On the first day of the HDT intervention, the recruited subjects were randomly assigned to either the continuous centrifugation group (cAG, n = 8, age 32 ± 10 years, height 173 ± 8 cm, body mass 72 ± 10 kg, 3 female), intermittent centrifugation group (iAG, n = 8, age 34 ± 11 years, height 174 ± 11 cm, body mass 71 ± 5 kg, 3 female) or the control group (CTRL, n = 8, age 34 ± 8 years, height 177 ± 7 cm, body mass 79 ± 13 kg, 2 female), please see Table 5 for summary statistics of participants’ anthropometric and demographic data, and significance levels of differences between groups. Prior to commencing the study, all participants gave written informed consent to the experimental procedures, which were authorized by the ethics committee of the Northern Rhine Medical Association (Ärztekammer Nordrhein) in Duesseldorf, Germany. The subjects received financial compensation for their participation. The study is registered at the German Clinical Trials Register (www.drks.de) under the number DRKS00015677.
3D-accelerometry
During the entire BDC and R+ periods in the facility, subjects were equipped with a tri-axial accelerometer (actibelt®, Trium Analysis Online GmbH, Munich, Germany) positioned on the frontal region, below the umbilicus. The device is rechargeable, portable in size and records the accelerations in the three dimensions with a sample frequency of 100 Hz. The participants kept the actibelt® on for the duration of the BDC phases (from BDC-28 to BDC-21, and from BDC-15 to BDC-1), and again during three distinct recovery phases (from R + 0 to R + 12, from R + 21 to R + 28 and from R + 83 to R + 90). The participants were instructed to remove the belts only for all MRI experiments, and when taking a shower or when sleeping. Thus, actibelt® was used during five distinct periods throughout the study (see Fig. 4b for overview and phases abbreviation names and schematic of study phases in which actibelt® measurements were acquired). For each period, actibelt® wearing time was assessed via an electronic switch of the device that senses physical closure of the buckle.
VO2max measurements
Maximum oxygen uptake capacity (VO2max) was assessed by means of a maximal cycle ergometry (Lode Excalibur, Groningen, The Netherlands) once before (BDC-3) and once immediately following bed-rest (R + 0) in an environmentally (temperature/humidity) controlled laboratory. Ambient temperature and humidity were controlled by AC units, while ambient pressure was used to calibrate the cycle ergometry together with the ambient temperature at the time of the measurements. The measurement protocol consisted of 5 min of seated rest on the cycle ergometer followed by 3 min of pedaling at a cadence of 75 rpm at 50 Watts. Subsequently, the power was increased by 25 Watts every minute, starting from 3 min at 50 W, until voluntary exhaustion under strong verbal encouragement. Following voluntary exhaustion, subjects continued to pedal for 5 min at a low work rate to allow for an active recovery. Subjects were asked to rate their perceived exertion on a 6-20 point Borg scale and continuous (breath-by-breath) systemic oxygen uptake (VO2) and carbon dioxide (CO2) emission were obtained using the Innocor system (Innovision, Odense, Dänemark). Moreover, a 12-lead ECG (Padsy, Medset Medizintechnik, Germany) was used to continuously monitor and record the heart rate. Lastly, spiroergometric data were filtered by calculating the median of 5 breaths and the moving average over 30 s and the peak values for the VO2max values were calculated. For statistical analyses, Delta values were calculated, and given in percent of the BDC-value.

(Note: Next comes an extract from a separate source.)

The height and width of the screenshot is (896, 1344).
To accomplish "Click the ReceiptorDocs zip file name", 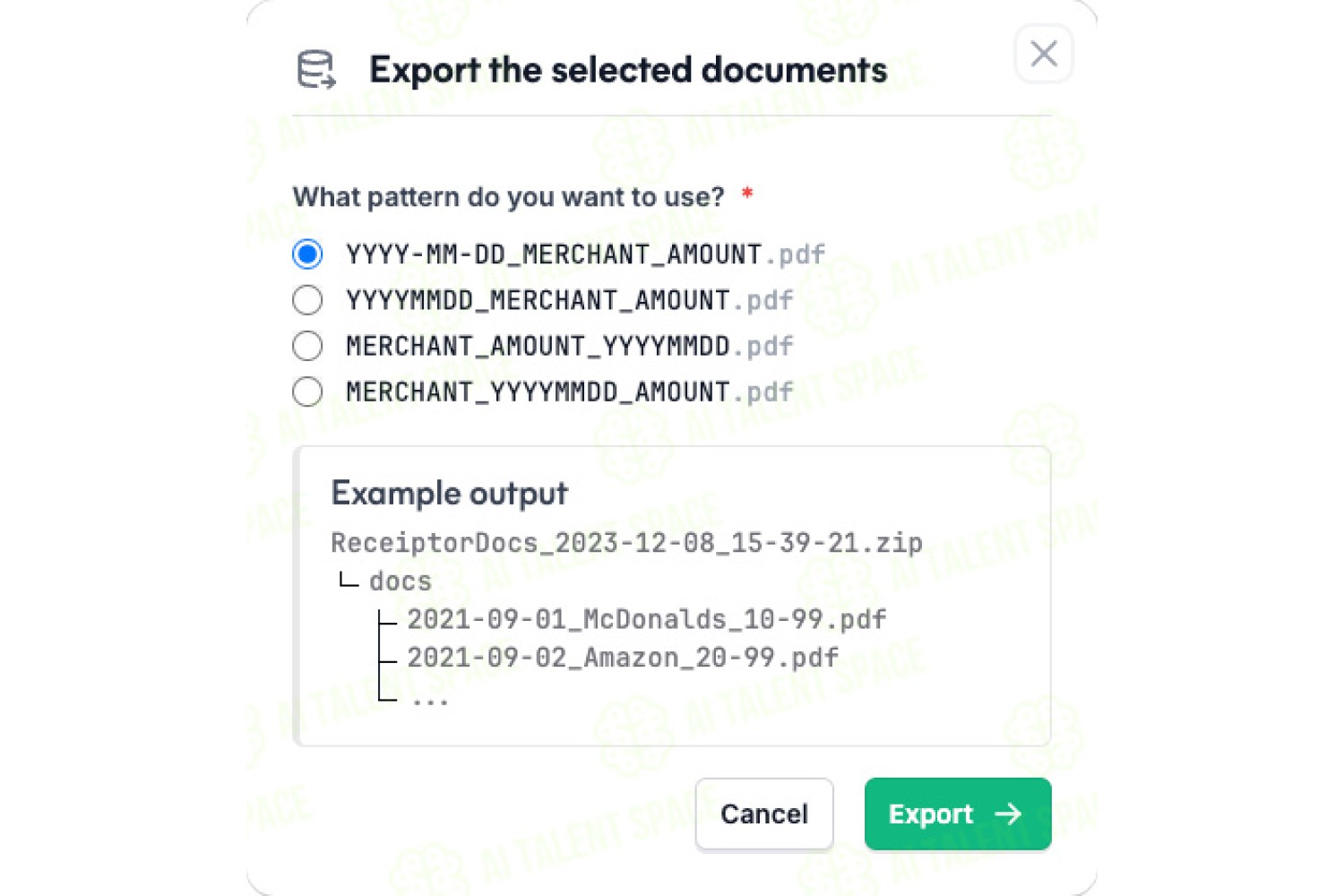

Vertical jump measurements
Before (BDC-8) and after (R + 0) the bed-rest period, subjects performed maximal countermovement jumps. Peak vertical jump power (Pmax) was calculated from the time course of ground reaction forces (Novotec Medical GmbH, Pforzheim, Germany). Subjects were familiarized with the test in a separate session before the baseline measurements. Before the maximal vertical jump attempt, subjects warmed-up by means of three warm-up squats and then were instructed to practice three countermovement jumps at roughly half of maximum effort to ensure that the test instruction was correctly understood. Thereafter, subjects performed three maximal countermovement jumps with short breaks in between. Pmax (in kW) was chosen as the highest value of the three trials. For statistical analyses, Delta values were calculated, and given in percent of the BDC-value.
Data processing
Accelerometry data were uploaded to the actibelt® data warehouse and checked for completeness. For each subject, a total of 48 days with at least 10 h/day of recording time each were expected (making up for a total of 1152 expected measurements). Data were subsequently analyzed, and gait speed, daily number of steps and wearing time calculated with the stepwave algorithm42 along with other gait parameters were retrieved. The stepwave algorithm calculates mean speed per walking step, thus, RWS is calculated as the average of the mean speed per walking step in a given day. To address the main hypothesis, a decrease in RWS after the bed-rest period with a subsequent recovery to the initial RWS values measured before the bed-rest, walking speed was selected as the principal parameter for the analysis. As a first step we manually investigated the completeness of the retrieved data with respect to the phases and neglected data which were recorded outside the scheduled phases. Adherence is a parameter which represents the number of hours the actibelt® was worn by the individual subjects. Data with adherence below 1 h/day were omitted. Measurements with < 10 h/day of recording time for a given day were marked as incomplete. For the pre.home period a visual inspection of the walking speed data was performed in order to ensure that the notable difference between the group cAG and the other two groups, iAG and Ctrl, did not originate from recording issues.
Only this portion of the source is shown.